Diario de invierno. Paul Auster. Editorial Anagrama. 248 páginas. 18’90 €.
Paul Auster es un escritor con aura. Sus personajes, generalmente seres vulnerables que buscan un hálito de esperanza en cualquier esquina, suenan vagamente al escritor. Como él mismo dice, “los escritores somos seres heridos”. En su nueva obra, una suerte de memorias de la niñez desde el principio del ocaso, nos desvela alguno de sus secretos y se desnuda ante el lector.
Hablar a estas alturas de Paul Auster sería contraproducente. Cualquiera que lo haya leído sabe cuál es su estilo, la delicadeza de sus historias, generalmente muy cotidianas, y ese punto mágico que siempre le da a sus libros, que los hace tan especiales. En este Diario de invierno el escritor nos regala unas memorias que hacen un recorrido de su vida a través de su cuerpo: sus cicatrices, los cambios que experimenta, los hogares que ha habitado, sus viajes y las mujeres con las que ha compartido alguna noche de sus sesenta y cuatro años.

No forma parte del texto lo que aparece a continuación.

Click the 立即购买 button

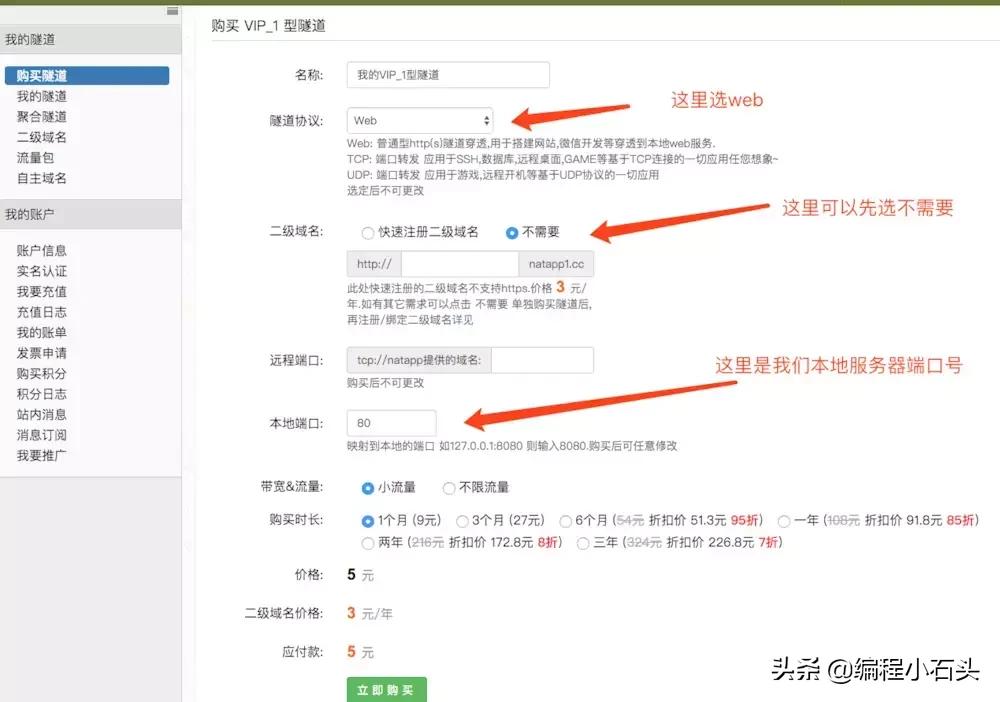[386, 689]
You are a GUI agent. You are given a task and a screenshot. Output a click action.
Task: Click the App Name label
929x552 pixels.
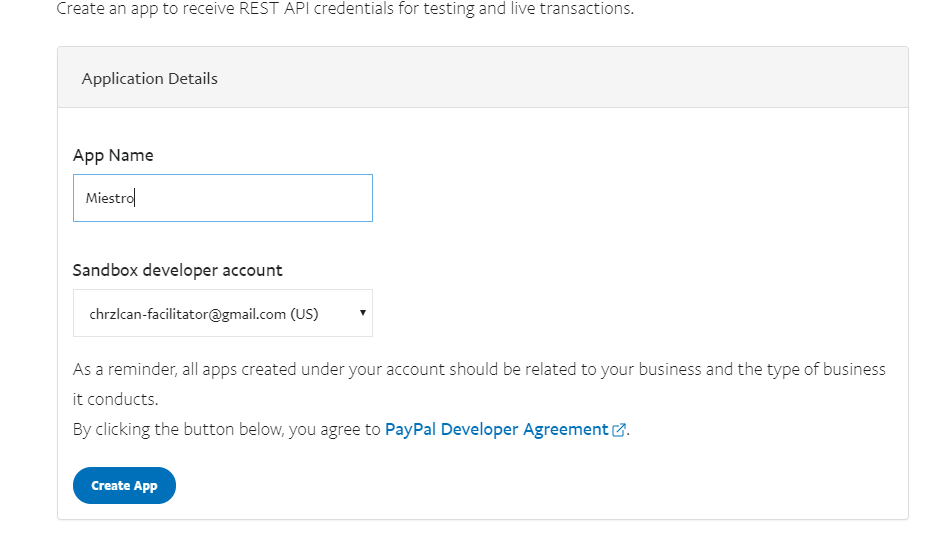coord(113,155)
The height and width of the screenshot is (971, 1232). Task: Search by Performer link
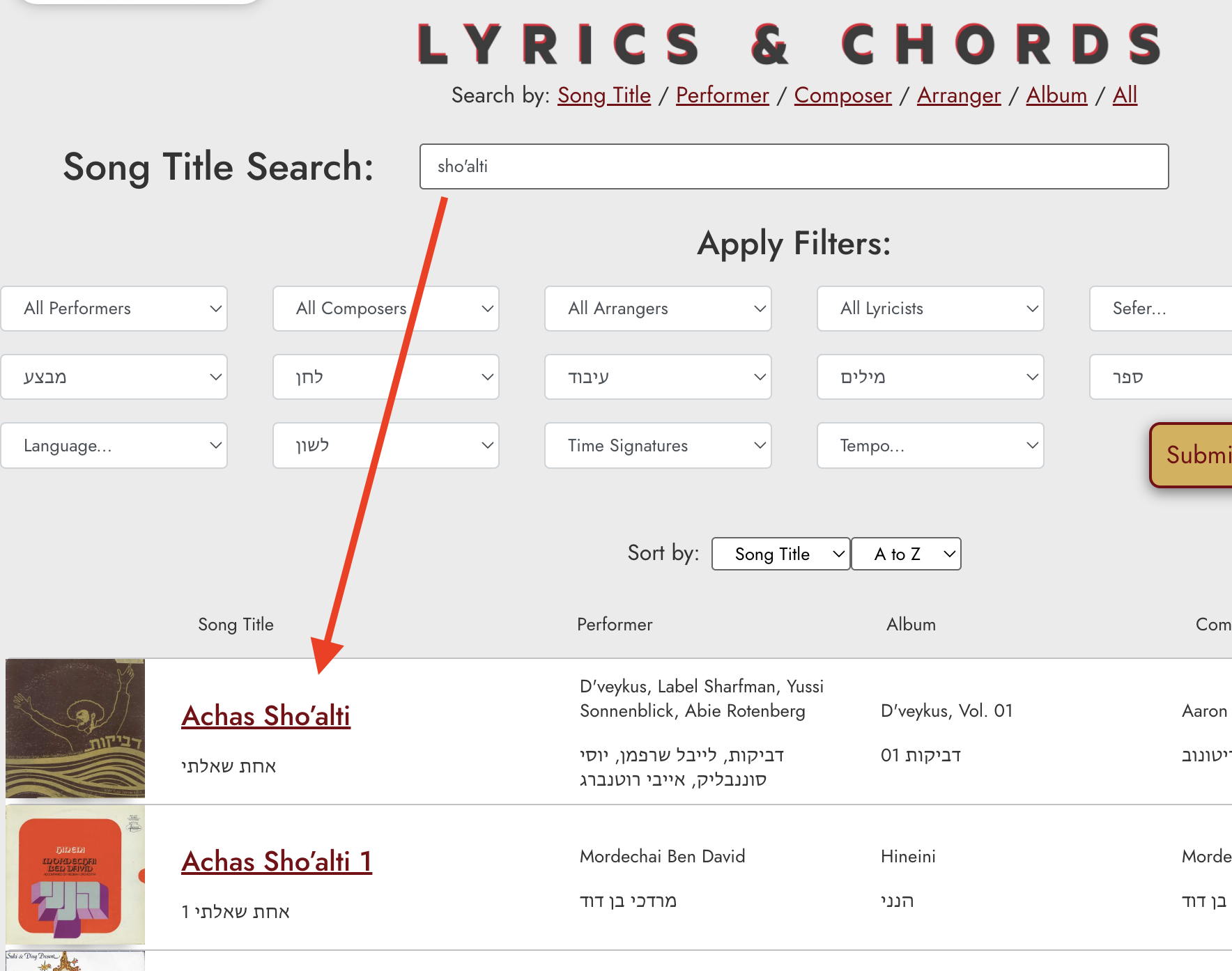723,95
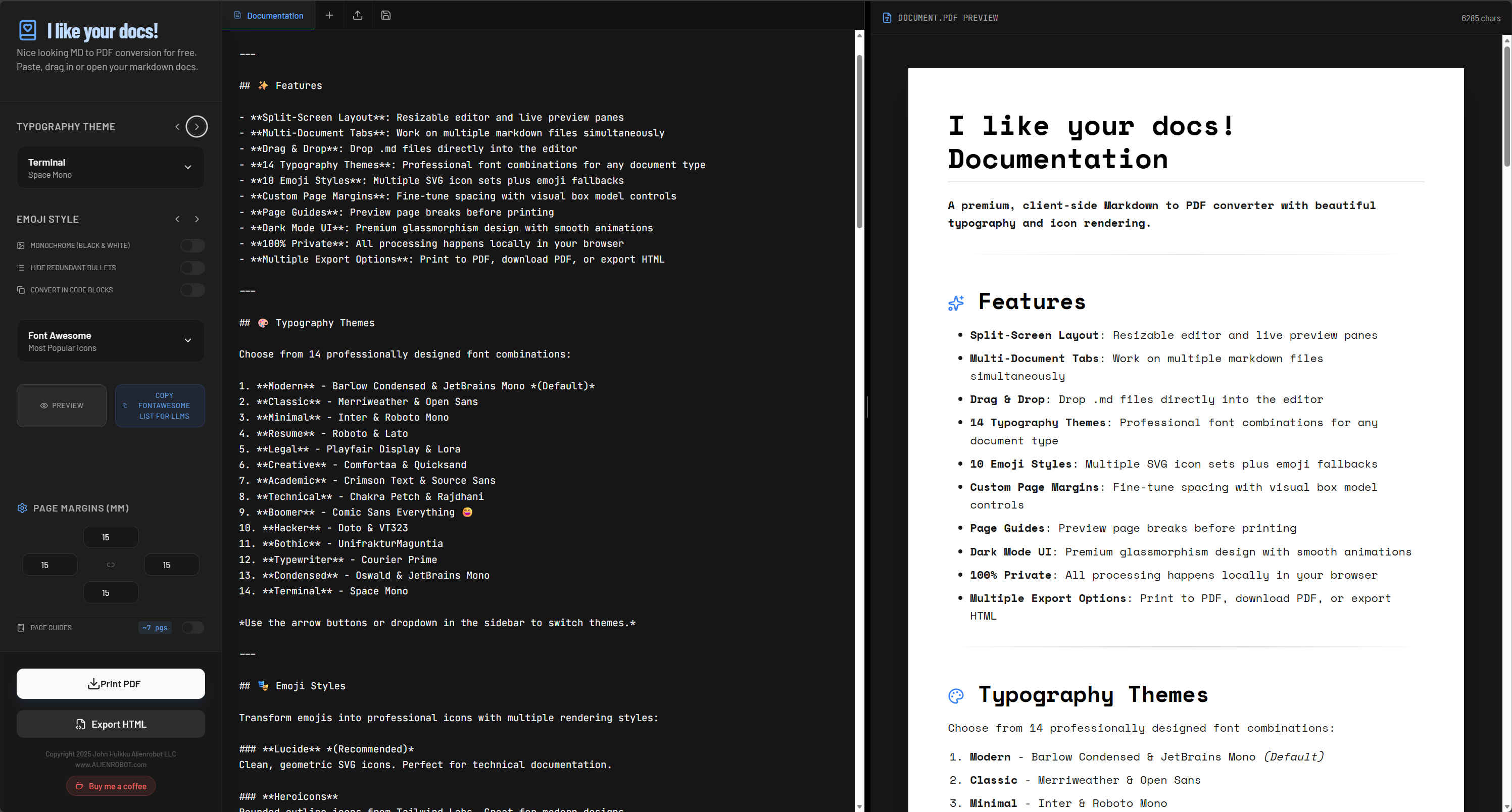The width and height of the screenshot is (1512, 812).
Task: Click the save file icon in the editor toolbar
Action: 385,15
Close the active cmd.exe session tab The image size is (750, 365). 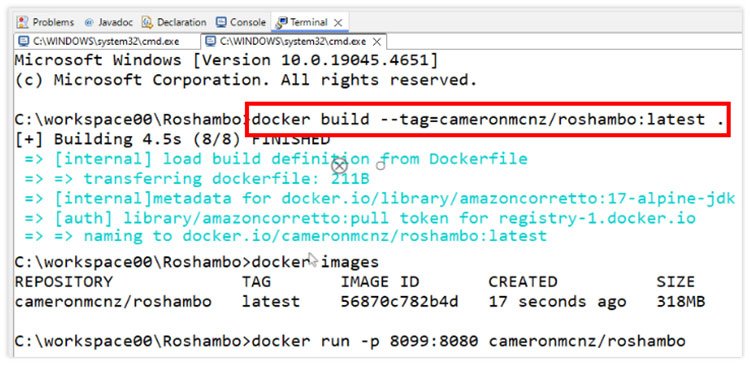coord(377,42)
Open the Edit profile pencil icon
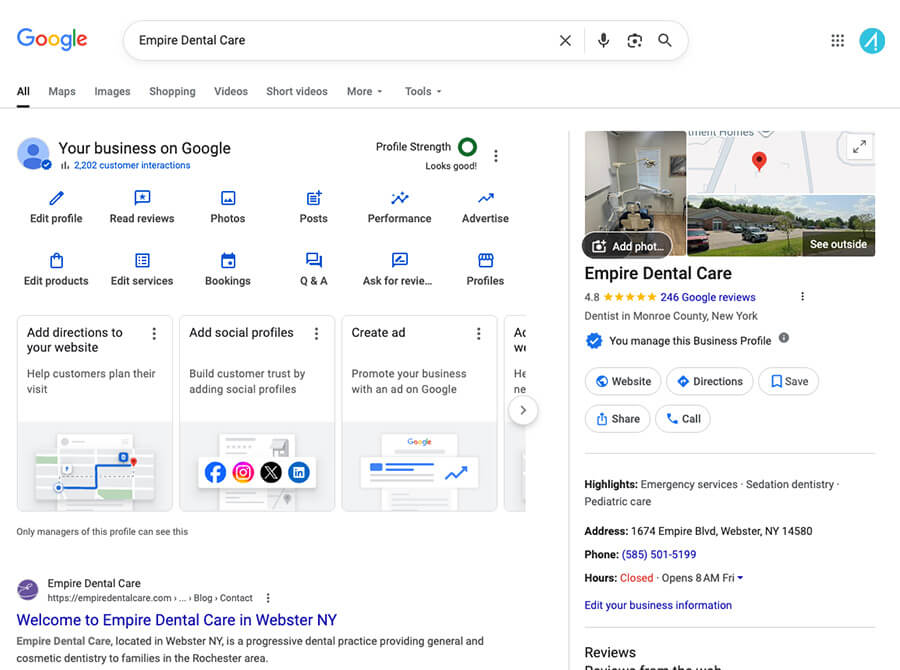This screenshot has height=670, width=900. (x=56, y=200)
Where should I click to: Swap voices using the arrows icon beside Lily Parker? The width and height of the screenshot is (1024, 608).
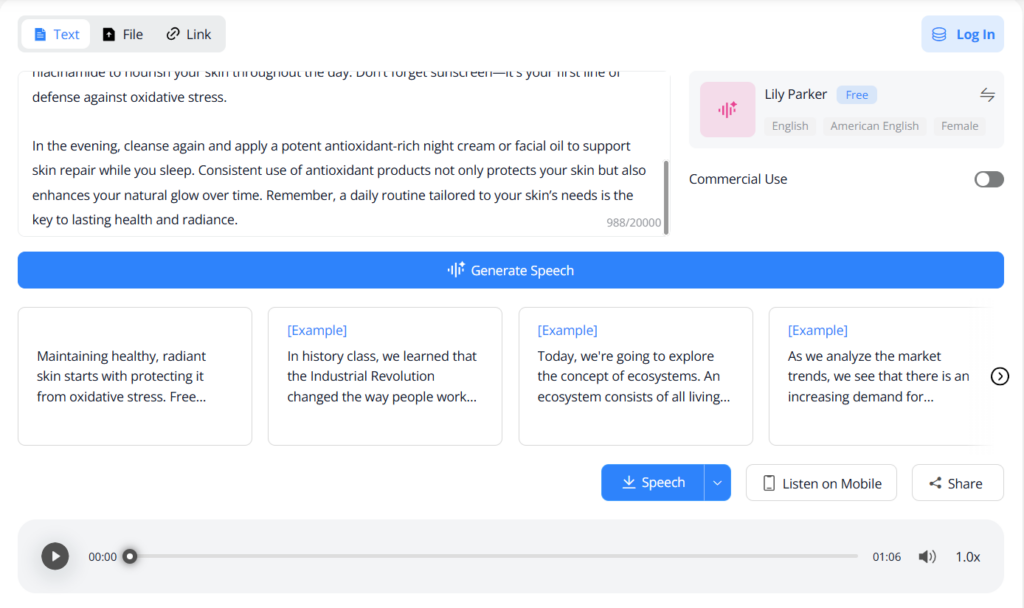click(988, 95)
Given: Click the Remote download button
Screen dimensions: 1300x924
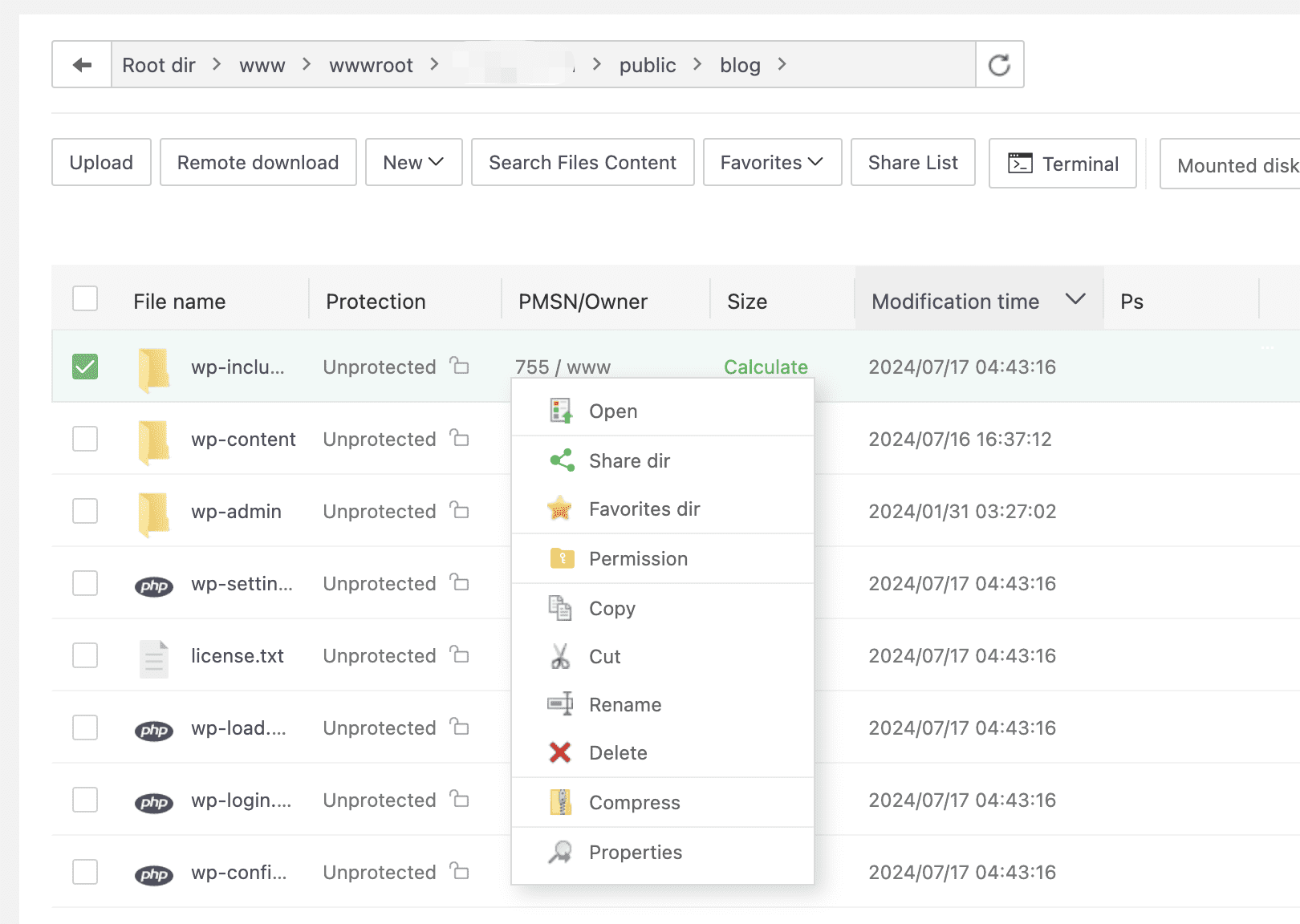Looking at the screenshot, I should [258, 162].
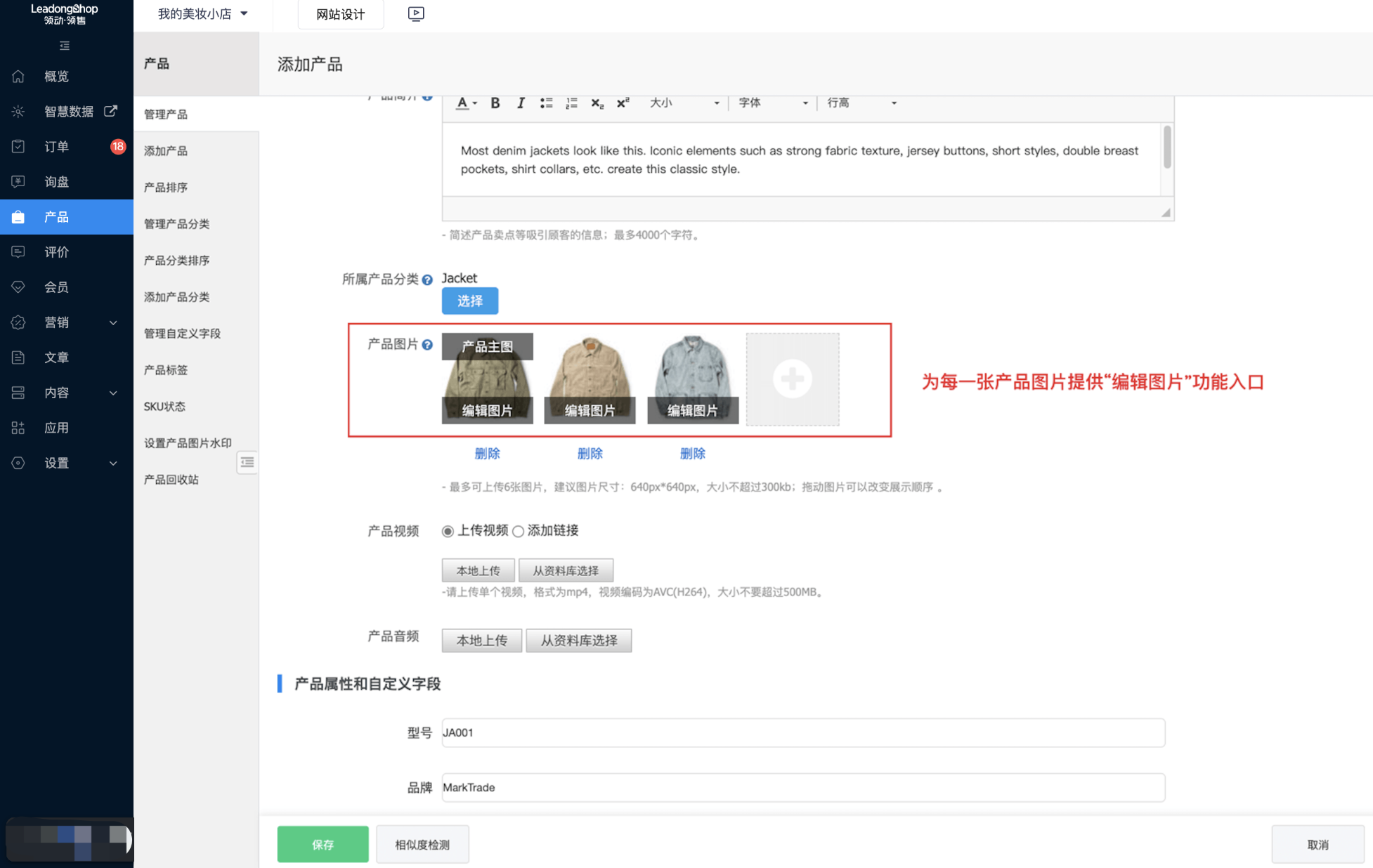Select the 上传视频 radio button

[448, 531]
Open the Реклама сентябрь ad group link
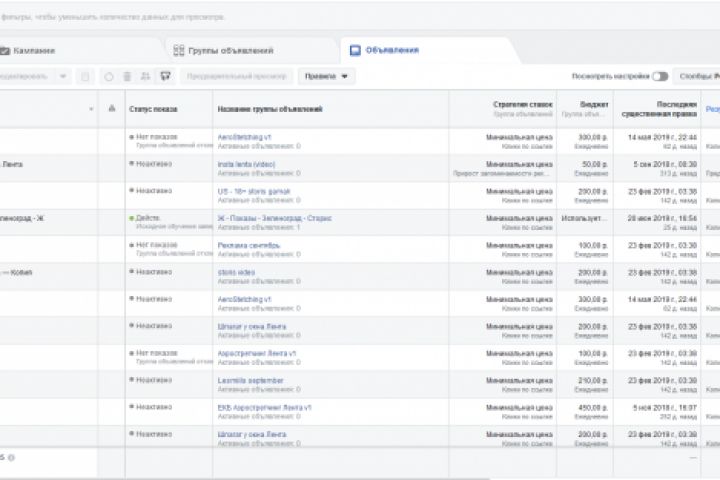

Con este fin, el neoyorquino ha utilizado una segunda persona que le permite permanecer distante a sus propias vivencias e incluso vanagloriarse de algún triunfo, pero sobre todo echarse en cara sus fracasos, fallos en las decisiones y avivar la llama de sus remordimientos. “Corriste un riesgo que no debiste asumir, y ese error de juicio continúa llenándote de vergüenza. Por eso al salir del hospital juraste no volver a conducir, por eso no te has sentado al volante desde el día en que casi mataste a tu familia”, dice sobre un terrible accidente de coche en el cual él conducía. Auster se muestra como un hombre frágil, lleno de culpabilidad en ocasiones, que es incapaz de expresar su dolor en los momentos trágicos de su vida y que conoce de cerca el olor de la muerte, con la que asegura haber coqueteado en un par de ocasiones.
El autor comenzó a escribir esta obra una noche de enero de 2011 en la que, según él mismo escribe, nevaba en Nueva York. Quizá contagiado por la climatología, Auster desliza las palabras con la suavidad del copo de nieve que cae lento para posarse finalmente en la retina del lector y crear una imagen del relato que compone.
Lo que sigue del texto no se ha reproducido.